Collected data entries
• • • • • • •
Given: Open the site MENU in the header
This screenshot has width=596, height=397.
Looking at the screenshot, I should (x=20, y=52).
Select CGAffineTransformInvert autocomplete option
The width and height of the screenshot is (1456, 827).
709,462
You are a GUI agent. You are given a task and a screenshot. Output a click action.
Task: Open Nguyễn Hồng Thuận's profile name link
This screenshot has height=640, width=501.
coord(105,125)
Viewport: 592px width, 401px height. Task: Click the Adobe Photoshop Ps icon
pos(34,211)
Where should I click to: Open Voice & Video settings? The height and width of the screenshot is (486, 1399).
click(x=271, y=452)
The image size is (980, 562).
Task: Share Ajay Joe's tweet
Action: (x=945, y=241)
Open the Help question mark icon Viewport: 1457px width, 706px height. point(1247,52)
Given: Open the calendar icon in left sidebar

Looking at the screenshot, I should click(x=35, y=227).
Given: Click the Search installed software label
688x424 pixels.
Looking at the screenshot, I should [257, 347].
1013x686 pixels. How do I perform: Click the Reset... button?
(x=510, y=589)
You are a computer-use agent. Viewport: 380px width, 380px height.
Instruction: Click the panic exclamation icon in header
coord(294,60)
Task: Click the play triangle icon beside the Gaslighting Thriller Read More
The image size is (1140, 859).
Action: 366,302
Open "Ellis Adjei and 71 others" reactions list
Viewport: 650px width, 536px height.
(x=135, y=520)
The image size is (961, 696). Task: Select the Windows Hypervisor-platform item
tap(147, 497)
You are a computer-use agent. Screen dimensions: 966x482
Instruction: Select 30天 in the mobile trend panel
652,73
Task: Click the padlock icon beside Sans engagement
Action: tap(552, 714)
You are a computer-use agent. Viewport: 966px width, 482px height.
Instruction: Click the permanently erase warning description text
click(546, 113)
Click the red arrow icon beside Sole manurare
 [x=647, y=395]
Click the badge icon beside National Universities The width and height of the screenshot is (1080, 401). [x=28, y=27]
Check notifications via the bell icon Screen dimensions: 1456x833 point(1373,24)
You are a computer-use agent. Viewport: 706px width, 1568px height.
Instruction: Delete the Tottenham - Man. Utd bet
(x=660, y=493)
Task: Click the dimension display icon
• • • • • • •
▶ **Work task**:
All of the records above should be given again exactly as written.

▶ **Expected answer**:
Given: Open the site MENU in the header
This screenshot has width=596, height=397.
Looking at the screenshot, I should (x=20, y=52).
Select CGAffineTransformInvert autocomplete option
The width and height of the screenshot is (1456, 827).
709,462
You are a GUI agent. You are given a task and a screenshot. Output a click action.
Task: Open Nguyễn Hồng Thuận's profile name link
This screenshot has height=640, width=501.
coord(105,125)
Viewport: 592px width, 401px height. Task: Click the Adobe Photoshop Ps icon
pos(34,211)
Where should I click to: Open Voice & Video settings? The height and width of the screenshot is (486, 1399).
click(x=271, y=452)
The image size is (980, 562).
Task: Share Ajay Joe's tweet
Action: (x=945, y=241)
Open the Help question mark icon Viewport: 1457px width, 706px height. point(1247,52)
Given: Open the calendar icon in left sidebar

Looking at the screenshot, I should click(x=35, y=227).
Given: Click the Search installed software label
688x424 pixels.
Looking at the screenshot, I should [257, 347].
1013x686 pixels. How do I perform: Click the Reset... button?
(x=510, y=589)
You are a computer-use agent. Viewport: 380px width, 380px height.
Instruction: Click the panic exclamation icon in header
coord(294,60)
Task: Click the play triangle icon beside the Gaslighting Thriller Read More
The image size is (1140, 859).
Action: 366,302
Open "Ellis Adjei and 71 others" reactions list
Viewport: 650px width, 536px height.
(x=135, y=520)
The image size is (961, 696). Task: Select the Windows Hypervisor-platform item
tap(147, 497)
You are a computer-use agent. Screen dimensions: 966x482
Instruction: Select 30天 in the mobile trend panel
652,73
Task: Click the padlock icon beside Sans engagement
Action: tap(552, 714)
You are a computer-use agent. Viewport: 966px width, 482px height.
Instruction: Click the permanently erase warning description text
click(546, 113)
Click the red arrow icon beside Sole manurare
 [x=647, y=395]
Click the badge icon beside National Universities The width and height of the screenshot is (1080, 401). [x=28, y=27]
Check notifications via the bell icon Screen dimensions: 1456x833 point(1373,24)
You are a computer-use agent. Viewport: 706px width, 1568px height.
Instruction: Delete the Tottenham - Man. Utd bet
(x=660, y=493)
Task: Click the dimension display icon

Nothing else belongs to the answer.